→ Your task
Copy out each line from the material where the word "will" is found.

- - - - - - -

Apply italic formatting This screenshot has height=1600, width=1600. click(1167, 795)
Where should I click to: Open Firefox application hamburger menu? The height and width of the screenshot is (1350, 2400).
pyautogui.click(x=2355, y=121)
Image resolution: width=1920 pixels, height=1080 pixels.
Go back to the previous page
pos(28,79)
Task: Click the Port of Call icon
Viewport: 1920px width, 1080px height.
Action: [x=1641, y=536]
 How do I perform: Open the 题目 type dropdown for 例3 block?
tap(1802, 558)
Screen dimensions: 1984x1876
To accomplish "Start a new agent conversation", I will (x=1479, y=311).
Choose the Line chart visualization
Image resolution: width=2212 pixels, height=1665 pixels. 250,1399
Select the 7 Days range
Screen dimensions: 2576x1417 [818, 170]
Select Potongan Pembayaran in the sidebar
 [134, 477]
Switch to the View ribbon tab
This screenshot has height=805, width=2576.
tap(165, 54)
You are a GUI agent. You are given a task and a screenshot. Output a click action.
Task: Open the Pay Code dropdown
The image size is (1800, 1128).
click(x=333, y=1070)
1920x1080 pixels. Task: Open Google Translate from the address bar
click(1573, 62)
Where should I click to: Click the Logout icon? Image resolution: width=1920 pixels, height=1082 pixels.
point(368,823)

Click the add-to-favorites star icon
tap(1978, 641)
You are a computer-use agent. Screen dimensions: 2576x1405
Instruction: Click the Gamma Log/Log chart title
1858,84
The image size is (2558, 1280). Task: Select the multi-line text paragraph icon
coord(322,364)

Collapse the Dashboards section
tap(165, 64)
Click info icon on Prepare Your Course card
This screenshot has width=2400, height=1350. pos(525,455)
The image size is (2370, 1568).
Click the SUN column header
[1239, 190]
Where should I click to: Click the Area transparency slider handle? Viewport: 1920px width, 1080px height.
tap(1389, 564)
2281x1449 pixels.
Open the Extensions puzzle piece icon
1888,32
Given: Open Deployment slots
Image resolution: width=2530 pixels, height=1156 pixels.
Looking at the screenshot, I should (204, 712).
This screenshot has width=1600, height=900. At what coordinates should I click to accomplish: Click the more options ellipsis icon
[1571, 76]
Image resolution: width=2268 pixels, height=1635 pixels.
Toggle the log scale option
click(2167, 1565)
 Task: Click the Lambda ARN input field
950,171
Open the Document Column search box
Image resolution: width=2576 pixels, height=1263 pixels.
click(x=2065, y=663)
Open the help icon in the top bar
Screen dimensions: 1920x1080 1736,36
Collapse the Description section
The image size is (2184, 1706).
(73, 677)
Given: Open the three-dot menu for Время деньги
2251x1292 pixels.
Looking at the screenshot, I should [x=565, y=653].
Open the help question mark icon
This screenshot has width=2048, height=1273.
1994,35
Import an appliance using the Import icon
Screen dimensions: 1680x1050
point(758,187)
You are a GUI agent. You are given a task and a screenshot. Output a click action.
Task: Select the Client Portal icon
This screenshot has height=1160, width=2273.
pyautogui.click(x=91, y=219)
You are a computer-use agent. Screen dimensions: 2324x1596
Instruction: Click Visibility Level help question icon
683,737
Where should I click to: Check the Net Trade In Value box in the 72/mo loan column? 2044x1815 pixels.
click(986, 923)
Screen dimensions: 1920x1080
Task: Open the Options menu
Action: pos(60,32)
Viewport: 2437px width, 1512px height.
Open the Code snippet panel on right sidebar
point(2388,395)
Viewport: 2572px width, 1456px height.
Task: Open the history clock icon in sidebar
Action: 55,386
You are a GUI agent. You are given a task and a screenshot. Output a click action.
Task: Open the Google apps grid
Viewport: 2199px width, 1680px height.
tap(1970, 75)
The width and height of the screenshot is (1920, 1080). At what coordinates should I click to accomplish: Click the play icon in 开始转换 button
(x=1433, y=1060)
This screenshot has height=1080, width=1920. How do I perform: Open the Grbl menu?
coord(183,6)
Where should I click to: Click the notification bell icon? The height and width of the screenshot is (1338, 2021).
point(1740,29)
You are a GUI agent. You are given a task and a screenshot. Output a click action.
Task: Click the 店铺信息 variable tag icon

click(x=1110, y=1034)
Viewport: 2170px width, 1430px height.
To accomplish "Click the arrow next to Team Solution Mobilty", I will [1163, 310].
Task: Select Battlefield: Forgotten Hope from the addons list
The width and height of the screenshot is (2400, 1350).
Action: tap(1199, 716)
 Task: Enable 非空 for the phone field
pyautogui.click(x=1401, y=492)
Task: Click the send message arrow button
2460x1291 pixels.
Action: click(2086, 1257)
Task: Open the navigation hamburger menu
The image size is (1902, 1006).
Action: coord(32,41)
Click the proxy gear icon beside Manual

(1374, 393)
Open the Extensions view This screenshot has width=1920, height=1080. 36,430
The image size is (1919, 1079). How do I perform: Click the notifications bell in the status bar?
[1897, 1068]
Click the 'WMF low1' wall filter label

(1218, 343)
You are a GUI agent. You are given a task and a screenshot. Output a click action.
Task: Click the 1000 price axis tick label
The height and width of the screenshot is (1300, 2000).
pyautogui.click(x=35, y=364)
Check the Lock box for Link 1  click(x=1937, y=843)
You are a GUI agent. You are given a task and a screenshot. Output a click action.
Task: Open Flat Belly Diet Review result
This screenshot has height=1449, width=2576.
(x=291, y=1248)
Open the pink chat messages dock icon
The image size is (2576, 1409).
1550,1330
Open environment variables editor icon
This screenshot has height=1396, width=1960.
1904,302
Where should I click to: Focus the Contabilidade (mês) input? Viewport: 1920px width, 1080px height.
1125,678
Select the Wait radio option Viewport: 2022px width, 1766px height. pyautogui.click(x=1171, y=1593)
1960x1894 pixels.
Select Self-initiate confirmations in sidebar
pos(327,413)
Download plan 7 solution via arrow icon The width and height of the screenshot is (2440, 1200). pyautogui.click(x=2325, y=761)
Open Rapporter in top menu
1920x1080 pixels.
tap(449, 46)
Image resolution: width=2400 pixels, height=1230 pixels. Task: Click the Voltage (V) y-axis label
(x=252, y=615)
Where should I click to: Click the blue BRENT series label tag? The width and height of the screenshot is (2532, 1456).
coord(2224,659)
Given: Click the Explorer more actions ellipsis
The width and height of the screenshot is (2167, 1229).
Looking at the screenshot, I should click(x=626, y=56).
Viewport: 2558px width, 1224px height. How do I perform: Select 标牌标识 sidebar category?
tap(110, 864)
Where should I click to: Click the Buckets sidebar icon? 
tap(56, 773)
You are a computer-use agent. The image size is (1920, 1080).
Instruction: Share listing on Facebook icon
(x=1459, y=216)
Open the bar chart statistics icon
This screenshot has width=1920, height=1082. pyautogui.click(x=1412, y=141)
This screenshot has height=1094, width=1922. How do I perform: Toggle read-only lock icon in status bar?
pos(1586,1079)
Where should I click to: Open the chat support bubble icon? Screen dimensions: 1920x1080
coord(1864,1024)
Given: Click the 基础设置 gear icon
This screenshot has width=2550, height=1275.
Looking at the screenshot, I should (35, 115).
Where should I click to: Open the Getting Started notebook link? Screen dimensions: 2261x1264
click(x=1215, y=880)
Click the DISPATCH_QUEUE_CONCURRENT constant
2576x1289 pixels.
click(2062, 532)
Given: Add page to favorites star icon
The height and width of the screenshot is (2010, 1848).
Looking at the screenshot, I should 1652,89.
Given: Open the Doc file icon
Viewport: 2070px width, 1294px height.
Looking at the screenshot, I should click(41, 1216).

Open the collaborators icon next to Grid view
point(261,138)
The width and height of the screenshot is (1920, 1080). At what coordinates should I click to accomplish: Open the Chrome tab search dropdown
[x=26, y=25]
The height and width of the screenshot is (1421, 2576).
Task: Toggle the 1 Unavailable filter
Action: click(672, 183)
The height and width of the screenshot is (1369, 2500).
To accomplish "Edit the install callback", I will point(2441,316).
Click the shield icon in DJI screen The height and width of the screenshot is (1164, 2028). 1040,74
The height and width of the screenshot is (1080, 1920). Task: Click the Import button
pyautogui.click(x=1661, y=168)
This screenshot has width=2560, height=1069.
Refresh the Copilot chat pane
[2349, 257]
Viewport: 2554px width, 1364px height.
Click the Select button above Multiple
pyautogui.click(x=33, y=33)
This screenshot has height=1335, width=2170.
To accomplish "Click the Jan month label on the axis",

- - - - - - -

→ Solved exercise
To accomplish "Start a new agent conversation", I will (x=1479, y=311).
To accomplish "Click the arrow next to Team Solution Mobilty", I will [1163, 310].
To accomplish "Edit the install callback", I will point(2441,316).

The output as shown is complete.